BootCellNet2 and its validation.
(A) Outline of the procedure. Upto the GRN construction, the procedures are the same. From the constructed GRN, the unique set of control nodes consisting of critical nodes and intermittent nodes was computed. Cell clumps are obtained in the same manner as BootCellNet. Averaged expression levels of genes in the unique set are calculated and used for the clustering of cell clumps. Here the clustering was done with multiscale bootstrap to obtain highly confident clusters. The resulting high-confident clustering results are compared to clustering with varying numbers of clusters. The optimal number of clusters is determined as the lowest number of clusters with maximal similarities. (B) Number of appearances of genes in the unique set of control nodes or MDS in 10 specimens. No statistically significant difference was observed by Welch’s two-sided t-test. (C) Adjusted Rand indexes calculated among 10 automated clusterings with (left) or without (right) using the unique set of control nodes are shown. The numbers above the heatmaps represent the number of clusters determined by the BootCellNet2 procedure. (D) Adjusted Rand indexes calculated among 10 automated clusterings with (left) or without (middle) using the unique set of control nodes, along with those without using either automated clustering and the unique set (right) are shown. *p < 5x10^-5 by Welch’s two-sided t-test.
Fig 8.
Identification of cell type clusters by BootCellNet2.

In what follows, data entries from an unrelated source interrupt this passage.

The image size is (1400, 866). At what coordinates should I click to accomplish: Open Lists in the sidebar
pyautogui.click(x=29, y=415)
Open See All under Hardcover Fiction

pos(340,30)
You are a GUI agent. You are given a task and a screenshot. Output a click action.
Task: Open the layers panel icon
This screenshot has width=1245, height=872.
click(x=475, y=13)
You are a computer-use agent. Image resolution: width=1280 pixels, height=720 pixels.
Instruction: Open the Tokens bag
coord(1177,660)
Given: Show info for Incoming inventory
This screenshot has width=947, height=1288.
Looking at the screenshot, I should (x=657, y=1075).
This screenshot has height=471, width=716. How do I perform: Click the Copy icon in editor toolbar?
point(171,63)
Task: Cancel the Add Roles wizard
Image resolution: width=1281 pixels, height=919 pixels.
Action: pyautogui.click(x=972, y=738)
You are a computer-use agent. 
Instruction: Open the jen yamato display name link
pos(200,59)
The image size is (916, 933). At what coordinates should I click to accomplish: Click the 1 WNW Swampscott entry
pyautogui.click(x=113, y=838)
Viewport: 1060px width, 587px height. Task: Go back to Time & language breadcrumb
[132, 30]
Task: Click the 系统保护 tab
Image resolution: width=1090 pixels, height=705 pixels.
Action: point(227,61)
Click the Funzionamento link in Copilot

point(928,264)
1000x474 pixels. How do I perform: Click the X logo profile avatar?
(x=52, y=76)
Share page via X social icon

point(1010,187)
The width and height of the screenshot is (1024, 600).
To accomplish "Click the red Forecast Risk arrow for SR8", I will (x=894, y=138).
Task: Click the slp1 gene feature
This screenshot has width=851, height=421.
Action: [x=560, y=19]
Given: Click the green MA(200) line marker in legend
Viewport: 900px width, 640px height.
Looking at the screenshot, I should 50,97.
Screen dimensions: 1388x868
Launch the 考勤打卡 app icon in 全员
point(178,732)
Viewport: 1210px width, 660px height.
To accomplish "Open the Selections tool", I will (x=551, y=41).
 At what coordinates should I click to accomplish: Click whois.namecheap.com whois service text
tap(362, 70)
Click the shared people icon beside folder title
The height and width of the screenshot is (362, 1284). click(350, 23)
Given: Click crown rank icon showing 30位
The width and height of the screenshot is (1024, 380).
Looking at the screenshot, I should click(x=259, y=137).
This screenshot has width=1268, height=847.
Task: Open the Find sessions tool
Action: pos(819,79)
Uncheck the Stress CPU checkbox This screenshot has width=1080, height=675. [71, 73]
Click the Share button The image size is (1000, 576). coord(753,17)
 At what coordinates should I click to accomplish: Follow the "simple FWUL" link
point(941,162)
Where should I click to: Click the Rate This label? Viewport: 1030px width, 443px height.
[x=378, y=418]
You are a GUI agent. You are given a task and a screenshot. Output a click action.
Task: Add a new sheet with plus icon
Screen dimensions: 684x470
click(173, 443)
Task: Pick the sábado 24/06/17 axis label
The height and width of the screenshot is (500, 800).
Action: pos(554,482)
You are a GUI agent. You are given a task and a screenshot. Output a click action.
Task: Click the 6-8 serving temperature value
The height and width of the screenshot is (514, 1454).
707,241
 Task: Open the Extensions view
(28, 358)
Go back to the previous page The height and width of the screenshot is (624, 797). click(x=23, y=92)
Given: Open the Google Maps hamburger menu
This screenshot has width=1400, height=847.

(A) GRN and its unique set of control nodes (critical nodes as red squares, intermittent nodes as red circles) identified by BootCellNet2 are shown. (B) The resulting cell clusters. Annotations for each cluster described in the main text were shown. (C) Heatmap of average expression of genes in the unique set in each cluster obtained by BootCellNet2. Color codes for columns are the same as those in panel B.
Fig 9.
BootCellNet2 gives clustering that comply more with CITE-seq results.
(A) The cell clusters obtained by BootCellNet2. Annotations for each cluster according to GO terms, marker genes, and antibody-derived tags were shown. (B) Heatmap of average expression of antibody-derived tags in each cluster obtained by BootCellNet2. Color codes for columns are the same as those in panel A. (C) Heatmap of average expression of the genes in the unique control set in each cluster obtained by BootCellNet2. Color codes for columns are the same as those in panel A. (D) The cell clusters obtained by the Louvain algorithm with a resolution of 0.7. Annotations for each cluster according to GO terms, marker genes, and antibody-derived tags were shown. (E) Heatmap of average expression of antibody-derived tags in each cluster obtained by the Louvain algorithm. Color codes for columns are the same as those in panel D.
Fig 10.
Identification of cell types in bronchoalveolar lavage fluid scRNA-seq data by BootCellNet2.
(A) GRN and its MDS (red squares) identified by BootCellNet. (B) The resulting cell clusters. (C) Heatmap of average expression of MDS genes in each cluster obtained by BootCellNet. Color codes for columns are the same as those in panel B. (D) Distribution of cells from each class of patients in each cluster. Statistical significances of enrichment of cells from each origin were calculated by Fisher’s exact test with Bonferroni correction. Asterisks were shown when p<5x10^-4.